• _TASK ITEM_
Copy the lines below word for word, skipping any image.

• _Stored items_
^^^^
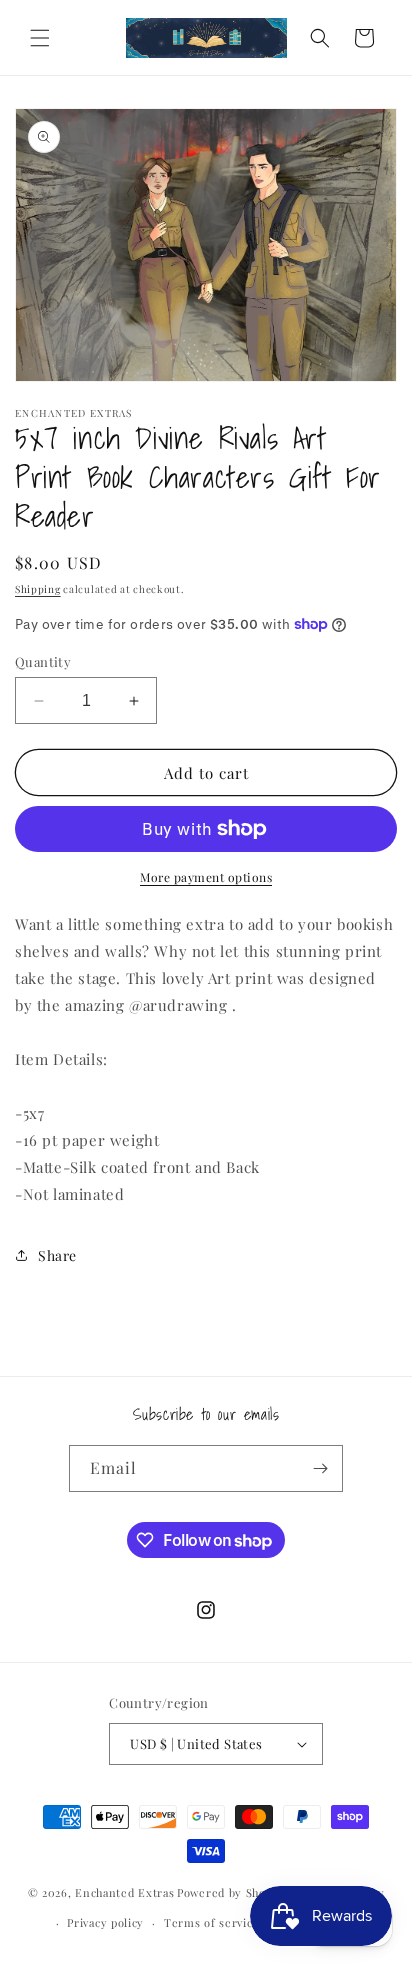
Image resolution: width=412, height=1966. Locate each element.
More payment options (206, 877)
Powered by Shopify (232, 1891)
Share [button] (57, 1255)
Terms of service (211, 1922)
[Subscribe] (320, 1468)
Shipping (38, 589)
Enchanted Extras (124, 1891)
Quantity (43, 661)
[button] (40, 38)
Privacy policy (105, 1922)
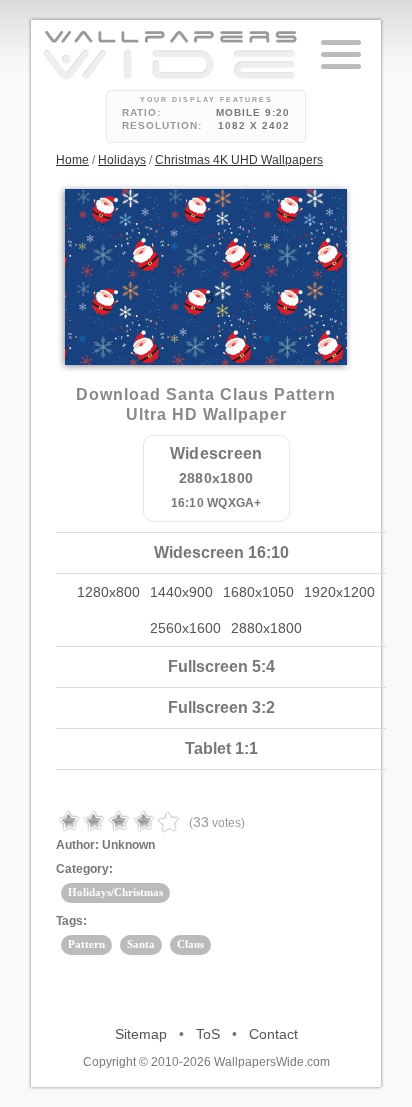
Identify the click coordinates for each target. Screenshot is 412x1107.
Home (72, 160)
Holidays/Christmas (115, 892)
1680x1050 (258, 592)
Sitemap (141, 1034)
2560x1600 (185, 628)
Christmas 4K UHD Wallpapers (239, 160)
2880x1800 (266, 628)
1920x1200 (339, 592)
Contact (273, 1034)
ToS (208, 1034)
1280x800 (108, 592)
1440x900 (181, 592)
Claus (190, 944)
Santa (141, 944)
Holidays (122, 160)
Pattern (86, 944)
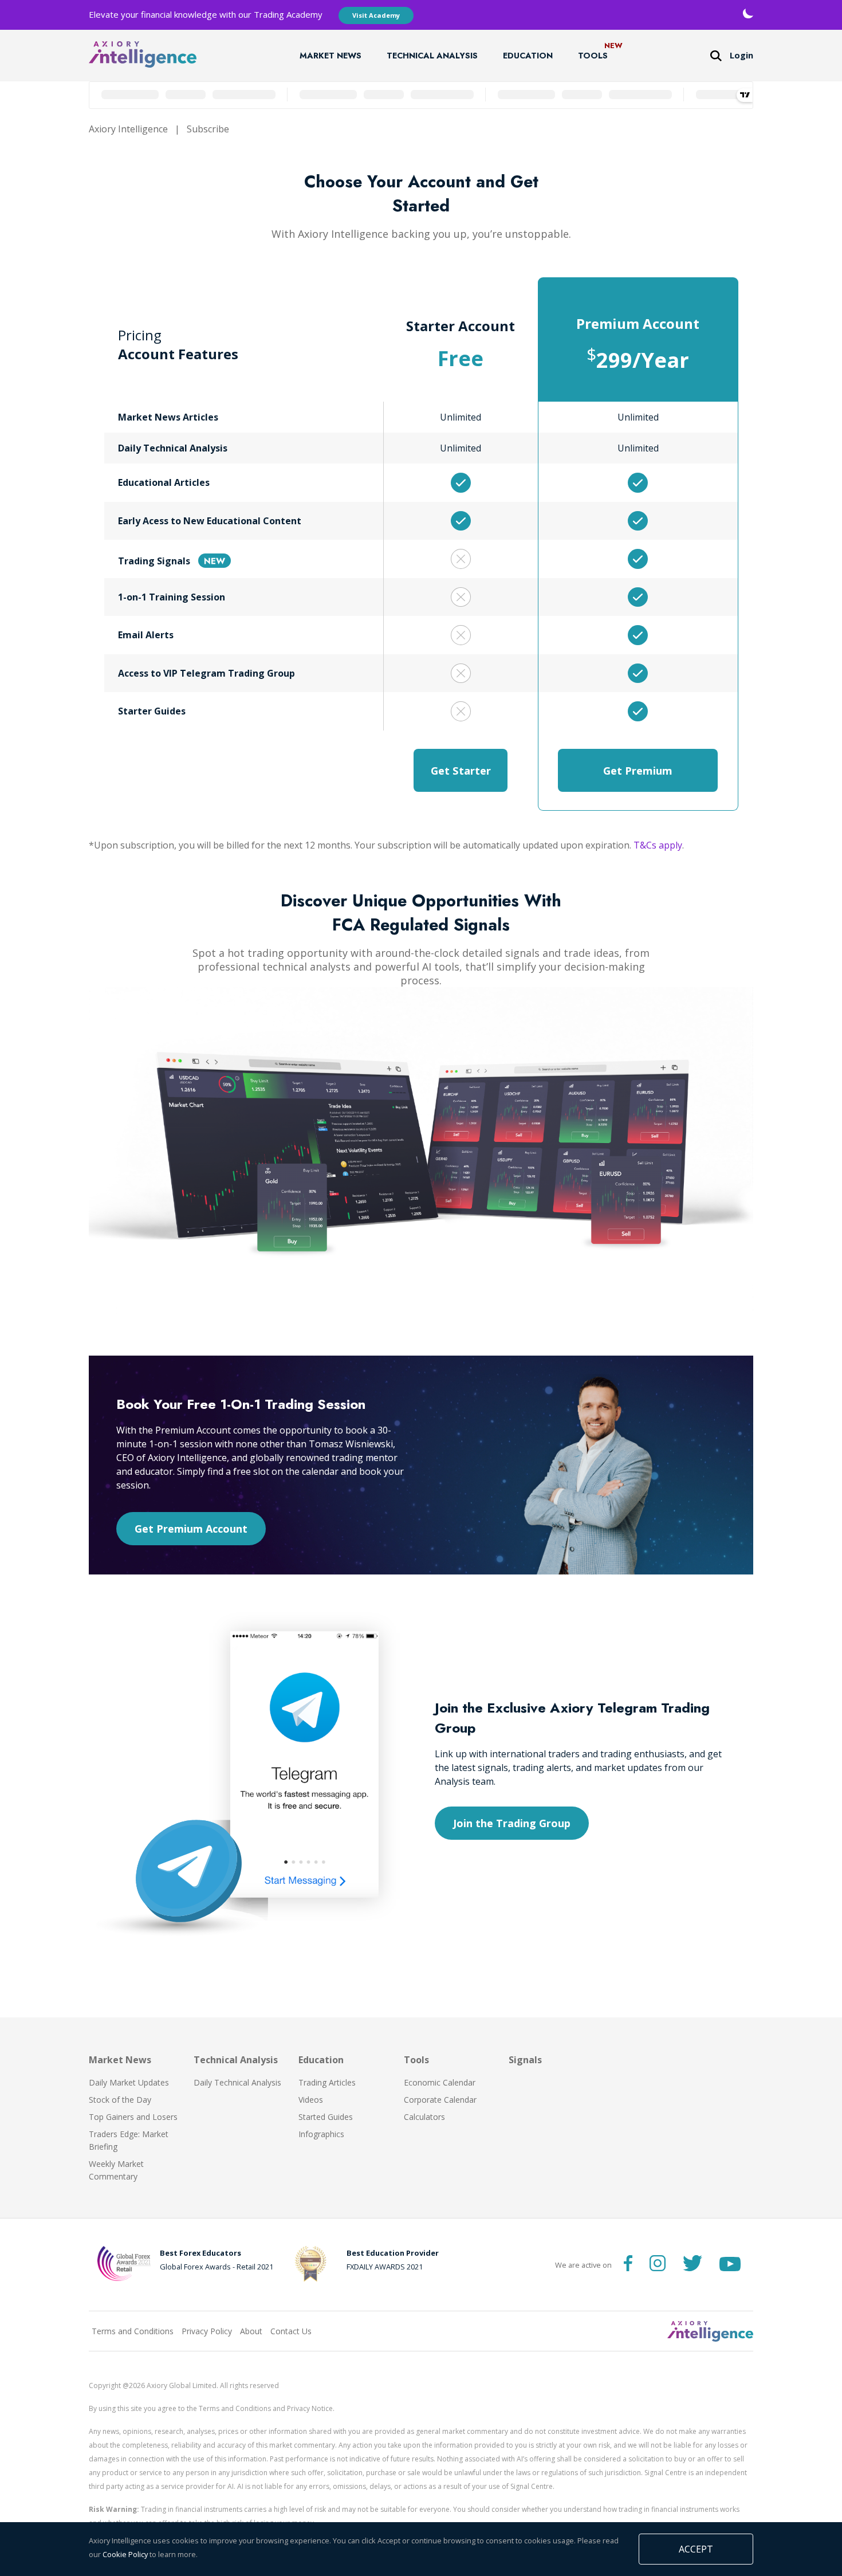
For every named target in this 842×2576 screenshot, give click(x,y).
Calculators (424, 2116)
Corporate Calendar (440, 2099)
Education (528, 55)
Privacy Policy (207, 2331)
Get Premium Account (191, 1529)
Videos (310, 2099)
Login (741, 55)
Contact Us (291, 2331)
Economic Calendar (439, 2082)
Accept (696, 2549)
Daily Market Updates (129, 2082)
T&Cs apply (658, 845)
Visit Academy (376, 15)
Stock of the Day (120, 2099)
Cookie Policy (125, 2554)
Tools (593, 55)
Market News (330, 55)
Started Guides (325, 2116)
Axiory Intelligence (128, 129)
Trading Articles (327, 2082)
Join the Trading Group (511, 1823)
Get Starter (461, 770)
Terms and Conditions (133, 2331)
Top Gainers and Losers (133, 2116)
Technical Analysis (432, 55)
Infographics (321, 2134)
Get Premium (637, 770)
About (251, 2331)
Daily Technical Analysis (237, 2082)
^^^^
• _TASK RESULT_
Image resolution: width=412, height=1966. Locate each element.
More payment options (206, 877)
Powered by Shopify (232, 1891)
Share [button] (57, 1255)
Terms of service (211, 1922)
[Subscribe] (320, 1468)
Shipping (38, 589)
Enchanted Extras (124, 1891)
Quantity (43, 661)
[button] (40, 38)
Privacy policy (105, 1922)
Identify the click coordinates for each target. Screenshot is 412x1107.
Home (72, 160)
Holidays/Christmas (115, 892)
1680x1050 (258, 592)
Sitemap (141, 1034)
2560x1600 (185, 628)
Christmas 4K UHD Wallpapers (239, 160)
2880x1800 (266, 628)
1920x1200 (339, 592)
Contact (273, 1034)
ToS (208, 1034)
1280x800 (108, 592)
1440x900 (181, 592)
Claus (190, 944)
Santa (141, 944)
Holidays (122, 160)
Pattern (86, 944)
For every named target in this 842×2576 screenshot, give click(x,y).
Calculators (424, 2116)
Corporate Calendar (440, 2099)
Education (528, 55)
Privacy Policy (207, 2331)
Get Premium Account (191, 1529)
Videos (310, 2099)
Login (741, 55)
Contact Us (291, 2331)
Economic Calendar (439, 2082)
Accept (696, 2549)
Daily Market Updates (129, 2082)
T&Cs apply (658, 845)
Visit Academy (376, 15)
Stock of the Day (120, 2099)
Cookie Policy (125, 2554)
Tools (593, 55)
Market News (330, 55)
Started Guides (325, 2116)
Axiory Intelligence (128, 129)
Trading Articles (327, 2082)
Join the Trading Group (511, 1823)
Get Starter (461, 770)
Terms and Conditions (133, 2331)
Top Gainers and Losers (133, 2116)
Technical Analysis (432, 55)
Infographics (321, 2134)
Get Premium (637, 770)
About (251, 2331)
Daily Technical Analysis (237, 2082)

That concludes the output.